Science:Math Exam Resources/Courses/MATH221/December 2011/Question 08 (a)

The basis of the column space of A are the columns of A corresponding to the linearly independent columns of the row-reduced version of A. We will find the row reduced matrix for A by performing Gaussian elimination as follows:

${\displaystyle \left[{\begin{array}{ccccc}1&0&-1&2&4\\0&1&-2&0&-1\\-1&-2&5&1&4\\1&0&-1&1&2\end{array}}\right]}$

Add row 1 to row 3; subtract row 1 from row 4.
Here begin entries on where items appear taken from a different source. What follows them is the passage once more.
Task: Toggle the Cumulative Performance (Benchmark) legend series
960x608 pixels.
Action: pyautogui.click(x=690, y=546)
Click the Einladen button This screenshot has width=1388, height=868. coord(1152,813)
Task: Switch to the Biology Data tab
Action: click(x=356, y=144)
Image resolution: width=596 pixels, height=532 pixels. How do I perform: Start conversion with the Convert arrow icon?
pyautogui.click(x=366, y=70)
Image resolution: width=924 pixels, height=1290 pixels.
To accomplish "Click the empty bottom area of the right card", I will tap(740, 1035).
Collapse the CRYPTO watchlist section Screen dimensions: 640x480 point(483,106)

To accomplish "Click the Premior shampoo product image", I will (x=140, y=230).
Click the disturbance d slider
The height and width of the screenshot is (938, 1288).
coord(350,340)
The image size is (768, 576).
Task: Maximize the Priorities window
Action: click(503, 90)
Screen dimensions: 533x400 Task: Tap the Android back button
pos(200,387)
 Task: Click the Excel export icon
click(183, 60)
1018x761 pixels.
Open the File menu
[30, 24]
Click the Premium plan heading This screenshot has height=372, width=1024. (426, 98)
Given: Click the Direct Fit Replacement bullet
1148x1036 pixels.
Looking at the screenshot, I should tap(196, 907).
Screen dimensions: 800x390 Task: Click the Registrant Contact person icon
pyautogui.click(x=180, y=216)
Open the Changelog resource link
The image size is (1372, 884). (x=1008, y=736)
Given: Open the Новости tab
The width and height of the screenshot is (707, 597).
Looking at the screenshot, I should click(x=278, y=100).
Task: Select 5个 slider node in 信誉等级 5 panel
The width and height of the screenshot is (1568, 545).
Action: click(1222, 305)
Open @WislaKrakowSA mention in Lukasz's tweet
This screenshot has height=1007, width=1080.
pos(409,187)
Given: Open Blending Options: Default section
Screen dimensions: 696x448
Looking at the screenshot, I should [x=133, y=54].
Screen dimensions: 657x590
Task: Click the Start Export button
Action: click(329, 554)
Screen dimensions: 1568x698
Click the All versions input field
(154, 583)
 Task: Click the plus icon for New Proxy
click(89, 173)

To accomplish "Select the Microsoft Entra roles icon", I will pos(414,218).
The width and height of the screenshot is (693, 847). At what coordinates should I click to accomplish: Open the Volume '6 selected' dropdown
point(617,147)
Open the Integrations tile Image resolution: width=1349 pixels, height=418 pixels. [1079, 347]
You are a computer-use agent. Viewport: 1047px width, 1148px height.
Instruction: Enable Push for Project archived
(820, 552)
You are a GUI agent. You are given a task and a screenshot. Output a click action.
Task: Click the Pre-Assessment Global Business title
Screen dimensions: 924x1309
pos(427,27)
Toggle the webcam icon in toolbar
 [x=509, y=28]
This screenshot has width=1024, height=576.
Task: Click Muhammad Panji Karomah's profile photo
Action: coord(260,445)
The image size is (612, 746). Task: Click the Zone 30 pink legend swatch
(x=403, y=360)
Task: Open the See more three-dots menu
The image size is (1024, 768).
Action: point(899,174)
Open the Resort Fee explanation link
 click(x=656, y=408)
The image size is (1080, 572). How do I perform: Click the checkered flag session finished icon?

${\displaystyle \left[{\begin{array}{ccccc}1&0&-1&2&4\\0&1&-2&0&-1\\0&-2&4&3&8\\0&0&0&-1&-2\end{array}}\right]}$.

Add twice row 2 to row 3.

${\displaystyle \left[{\begin{array}{ccccc}1&0&-1&2&4\\0&1&-2&0&-1\\0&0&0&3&6\\0&0&0&-1&-2\end{array}}\right]}$.

Multiply row 3 by 1/3.

${\displaystyle \left[{\begin{array}{ccccc}1&0&-1&2&4\\0&1&-2&0&-1\\0&0&0&1&2\\0&0&0&-1&-2\end{array}}\right]}$.

Subtract twice row 3 from row 1; add row 3 to row 4

${\displaystyle \left[{\begin{array}{ccccc}1&0&-1&0&0\\0&1&-2&0&-1\\0&0&0&1&2\\0&0&0&0&0\end{array}}\right]}$.

The row reduced version of A has columns 1, 2, and 4 as linearly independent vectors. Therefore, the basis of the column space will be the first, second and fourth column of the original matrix A. Hence a basis for the column space is:

${\displaystyle \left\{\left[{\begin{array}{c}1\\0\\-1\\1\end{array}}\right],\left[{\begin{array}{c}0\\1\\-2\\0\end{array}}\right],\left[{\begin{array}{c}2\\0\\1\\1\end{array}}\right]\right\}}$.